On Sat, Aug 10, 2002 at 11:57:28AM +0200, Oliver Neukum wrote:
> Am Samstag, 10. August 2002 02:10 schrieb Greg KH:
> > Hi all,
>
> > The USB subsystem only binds drivers to USB "interfaces". A USB device
> > may have many "interfaces", so a single device may have many drivers
> > attached to it, handling different portions of it (think of a USB
> > speaker, which has a audio driver for the audio stream, and a HID driver
> > for the speaker buttons.) Because of this I had to create a "empty"
> > device driver that I attach to the USB device structure. This ensures
> > it shows up properly in the driverfs tree, and that no USB drivers try
> > to bind to it.
>
> Hi,
>
> the probe/disconnect changes are an improvement.

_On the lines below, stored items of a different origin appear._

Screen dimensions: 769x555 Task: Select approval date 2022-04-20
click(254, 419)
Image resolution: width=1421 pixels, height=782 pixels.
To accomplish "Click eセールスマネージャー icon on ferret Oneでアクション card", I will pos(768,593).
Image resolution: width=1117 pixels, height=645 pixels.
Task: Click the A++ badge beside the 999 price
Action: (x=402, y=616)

> But what do we call a device? IMHO the device in
> terms of driverfs is the interface, thus the usb_device
> should be seen as a bus, which interfaces are attached to.

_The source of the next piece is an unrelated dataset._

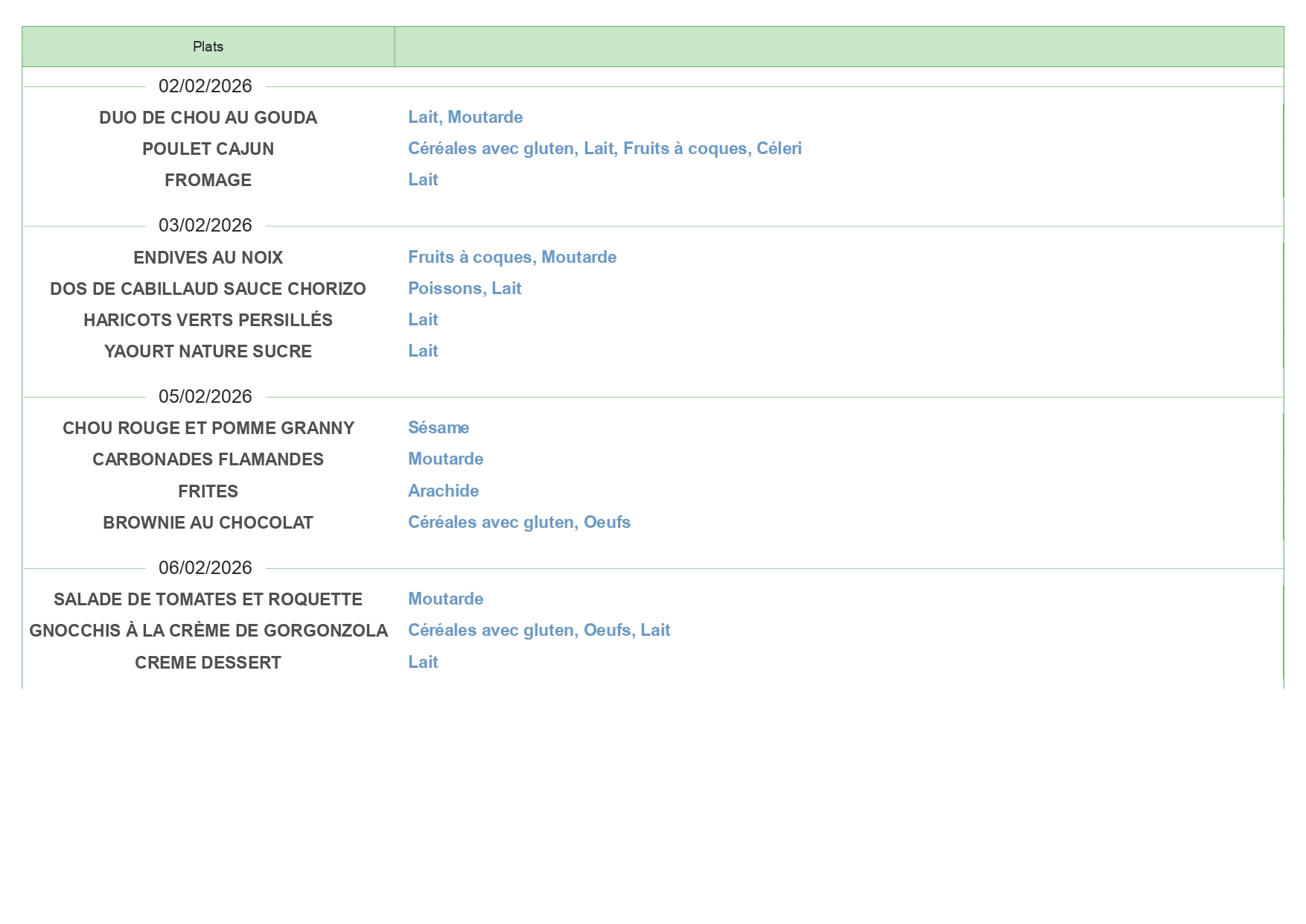The image size is (1306, 924).
Task: Click Lait next to YAOURT NATURE SUCRE
Action: coord(422,351)
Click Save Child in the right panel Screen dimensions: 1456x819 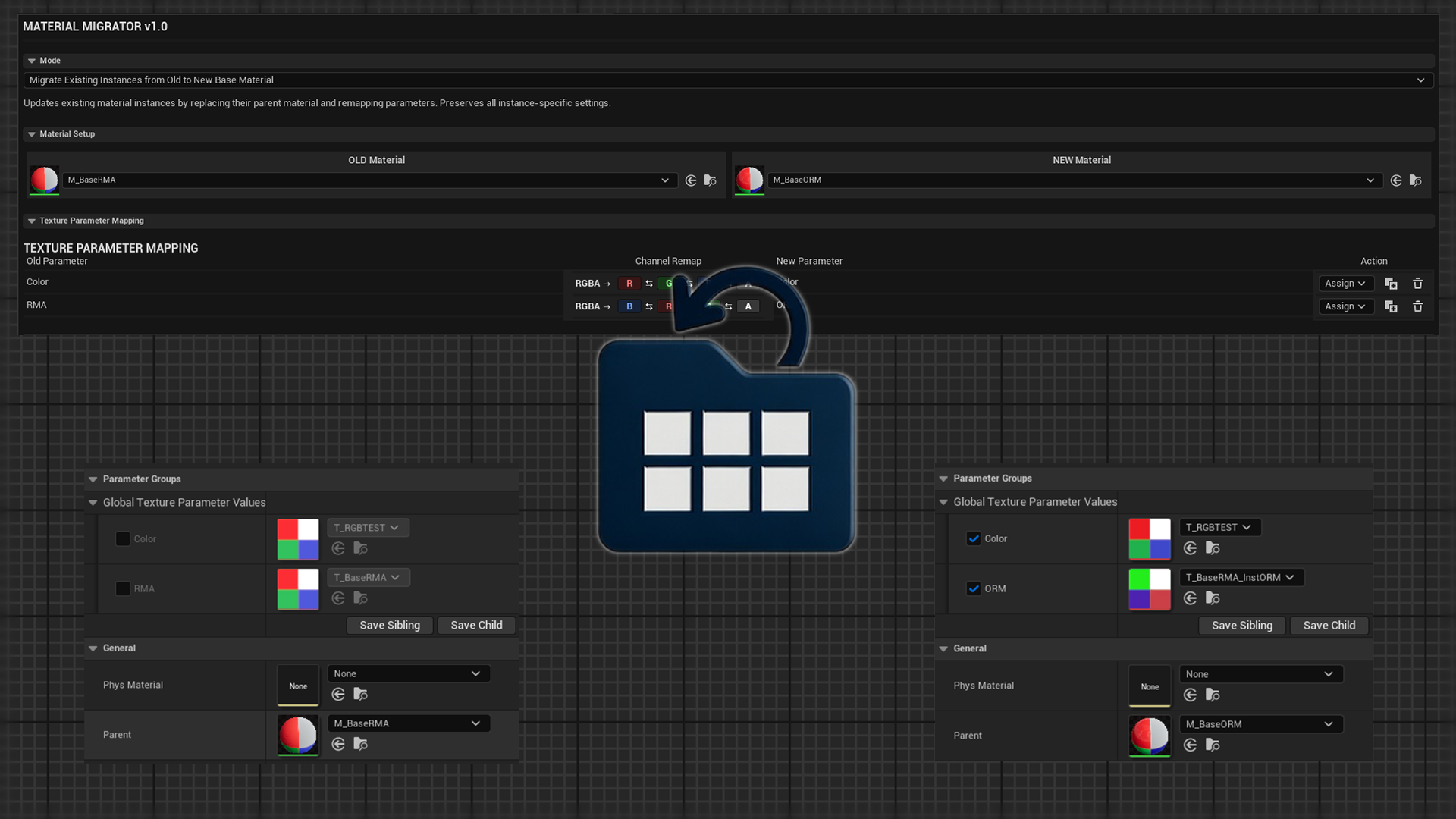tap(1329, 625)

Hm, I don't really understand your question, but I'll try to explain
how I did this.
Both struct usb_device and struct usb_interface now have a struct
device. This is because _both_ things need to show up in the driverfs
tree. I tried only making interfaces be devices (which is more of what
the USB core code things of as devices), but the tree just didn't make
much sense. Also, a USB device contains such things as the control
pipe, and the usb descriptors and strings. So it is useful to show the
device, as that's where you get the device name and serial number from :)
Does that help?
Try looking at the usb driverfs implementation as it is in 2.5.30, both
the interfaces and the main device show up in the tree, I didn't change
this. All this patch does is start to use "struct device_driver", and
bind the drivers to the interfaces, _which_ is what the USB core has
always done (no change in functionality here.) What this allows us to
do is remove (eventually) the USB list of devices, and remove some other
device list logic, as well as clean up the probe/disconnect interface.